=== Source excerpt ===
In the summer of 1995 we worked with Ruchir again, and on a baking hot day in July, we borrowed apple-munching drummer Gav Hill from local band The Modest, and headed over to our telepathic friend’s flat with a drum kit, a meagre handful of songs, and a bucket of hope, to record our second album “Freewheelin’”. Together, with Gav and Ruchir on keyboards, we blasted our way through some seven or eight songs including “Light Up Or Leave Me Alone”, “The Bill & Etta Blues” & “The Blue”. It would be the only time that we would ever work with a drummer, and if I’d known that then, well I might have made a bit more effort with the songs as they were grim to say the least.
In the spring of 1996 we were at it again - hired a 4-track and the 4 of us got together and recorded “The Grassmarket Recordings” EP at Ali & Slight’s shithole of a flat in Edinburgh's Grassmarket. Again, despite being in no fit condition to expect to create anything even remotely listenable, we somehow (with a little help from Nice David of The Blob) recorded 4 songs, including “She Loves Liverpool”, that me & David had co-written at his house – perhaps one of the most coherent moments from those fuzzy and potentially brain-damaging years. Following on from the goofing of “Moppy’s Song For Nobody”, we took it a step further, forgot about music altogether and instead the 4 of us impersonated posh English school boys on two microphones. Hopefully I’m wrong about this, but I always felt that “The Yahs” was the pinnacle of our recording career – maybe it was something to do with the fact that there were no instruments being played, but at the same time it was probably as close to a moment of truth as we’d ever get together. We also recorded "Spaceman" for our sins.
=== Raw data ===
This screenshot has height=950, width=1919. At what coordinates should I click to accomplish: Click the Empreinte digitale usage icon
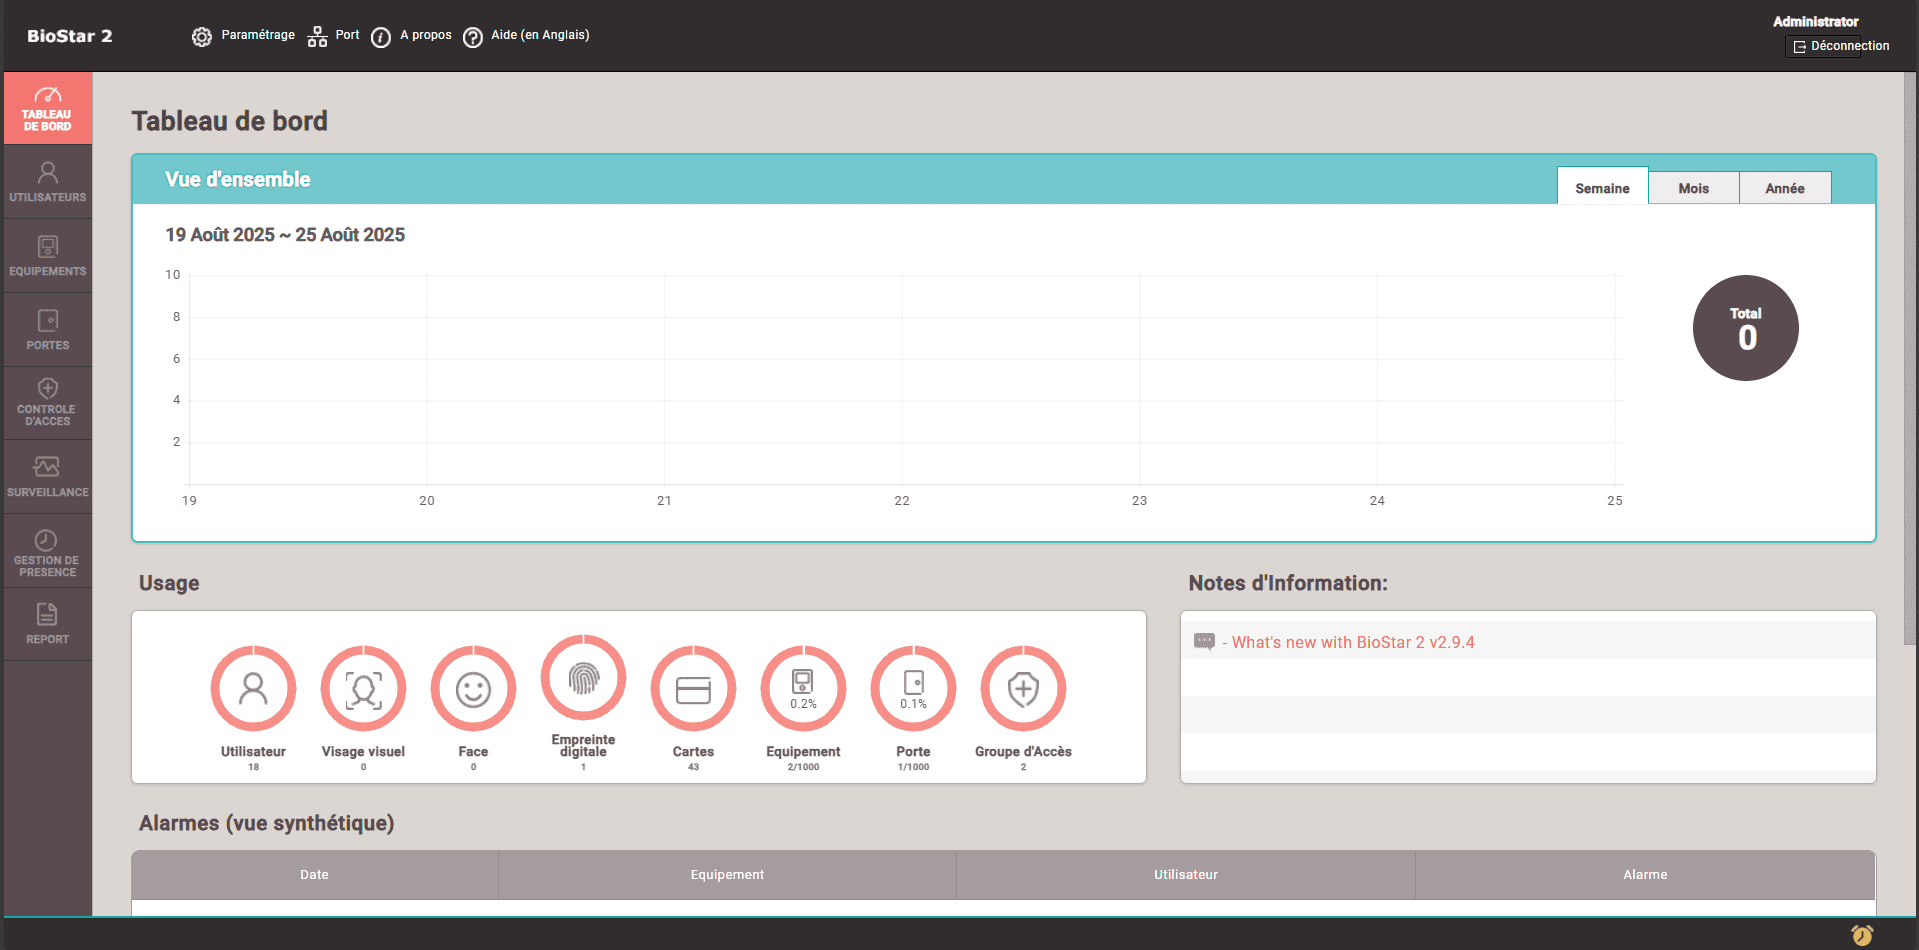point(583,678)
===
◆ **Required work**
According to the band history excerpt, which local band did drummer Gav Hill come from?

◆ **Result of this exercise**
The Modest